Swiss lab results that were first published Wednesday by the Qatar-based satellite channel Al-Jazeera "moderately support the proposition that the death was the consequence of poisoning with polonium-210."

Since Arafat's death, Palestinians have given increasing currency to the rumour that he was murdered, with Israel the party most often blamed.

But there has never been any proof.

With the publication of the Swiss report, Palestinian officials said there was no longer any doubt, and demanded a formal international inquiry into who was responsible.

"Israel is the one and only suspect in the case of Yasser Arafat's assassination," Tirawi said Thursday.

On Monday, Arafat's nephew Nasser al-Qidwa urged the top Palestinian leadership to officially blame Israel.

"What's needed now is not more scientific evidence, but a clear political stance (by the Palestinian Authority) condemning and holding Israel responsible," he told a news conference in Ramallah.

Israeli officials have brushed the issue aside, categorically denying any involvement in Arafat's death.

The pan-Arab daily Al-Quds al-Arabi meanwhile reflected on how, nearly a decade on, the deeply polarising Arafat remains an icon of the Palestinian struggle for an independent state.

"Nine years after the assassination of Arafat, whom Israel considered an obstacle on the path to peace, nothing has changed on the ground, and it's high time Israel understood that no Palestinian will abandon the nationalistic principles Arafat stood for," the paper wrote on Thursday.

The latest talks have been on shaky ground, with Israel stepping up settlement construction on land the Palestinians want for their future state, angering negotiators.

Kerry delivered a grim warning to Israel on Thursday that failed negotiations with the Palestinians could trigger a new, bloody uprising.

Arafat shared a Nobel Peace Prize with Israeli leaders after signing the landmark Oslo accords in 1993, when hopes ran high for a negotiated settlement to the conflict.

But the negotiations broke down seven years later amid bitter recriminations on both sides, and a bloody Palestinian intifada, or uprising, erupted that would eventually claim the lives of some 3,000 Palestinians and 1,000 Israelis from 2000-2005.

Israel and the United States blamed Arafat for a wave of suicide bombings and other attacks on Israelis during the uprising, while Arafat insisted he was powerless to prevent Palestinians from retaliating for deadly Israeli military operations in the occupied territories.

Arafat, aged 75, died in Paris on November 11, 2004 after falling sick a month earlier while he was besieged by Israeli forces at his Ramallah compound.
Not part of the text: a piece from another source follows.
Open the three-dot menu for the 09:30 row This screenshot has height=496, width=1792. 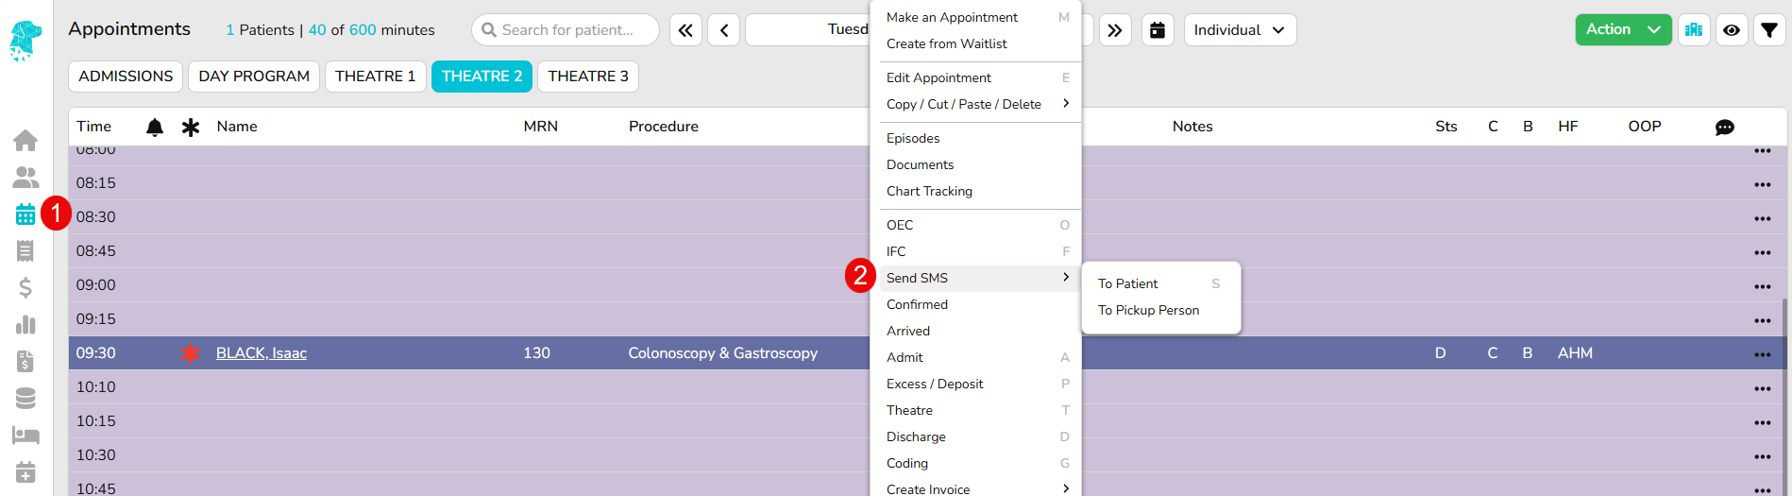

Doctors were unable to specify the cause of death and no post-mortem was carried out at the time.

In November 2012, his remains were exhumed and samples taken, partly to investigate whether he had been poisoned with polonium.

Some 60 samples were taken from Arafat's remains in November 2012 and divided between Swiss and Russian investigators and a French team carrying out a probe at the request of Arafat's widow.

The Russian investigation was inconclusive on the notion Arafat was poisoned, and the French have yet to reveal their results.